> Task brief
Lines with "action": copy each one from the listing below.

> Exercise data
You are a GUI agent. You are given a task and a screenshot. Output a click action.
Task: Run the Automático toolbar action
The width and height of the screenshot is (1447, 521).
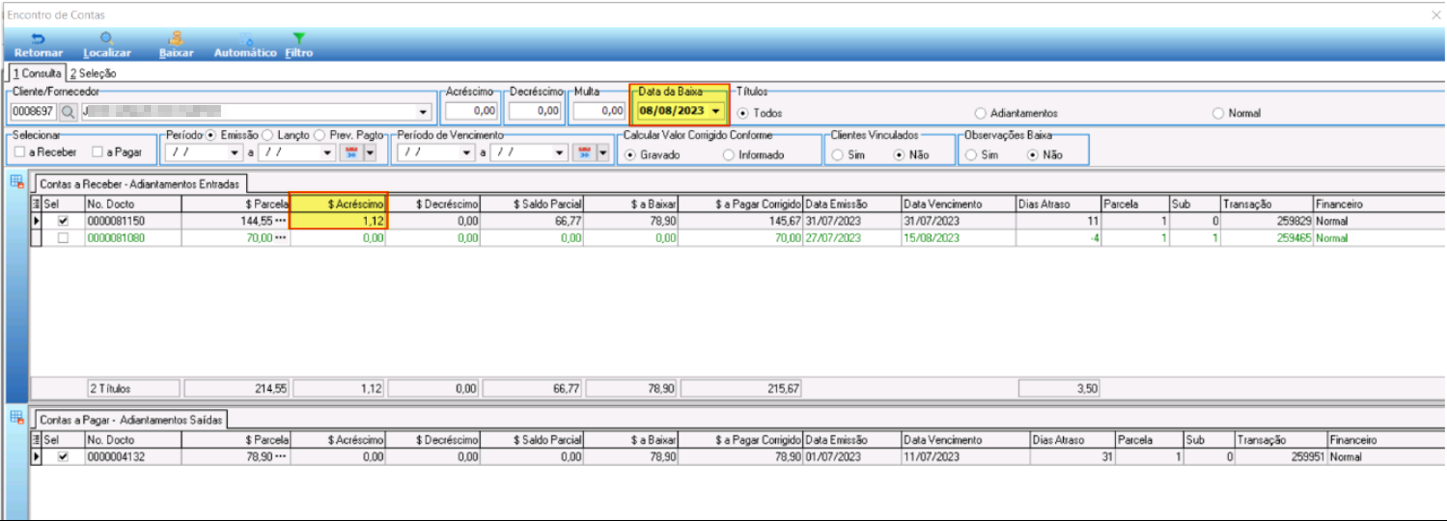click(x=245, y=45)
--
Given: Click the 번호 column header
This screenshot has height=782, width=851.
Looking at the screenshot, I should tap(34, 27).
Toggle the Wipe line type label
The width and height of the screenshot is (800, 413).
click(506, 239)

> Solution
You are a GUI agent. You are given a task and a screenshot. Output a click action.
Task: Run the Automático toolbar action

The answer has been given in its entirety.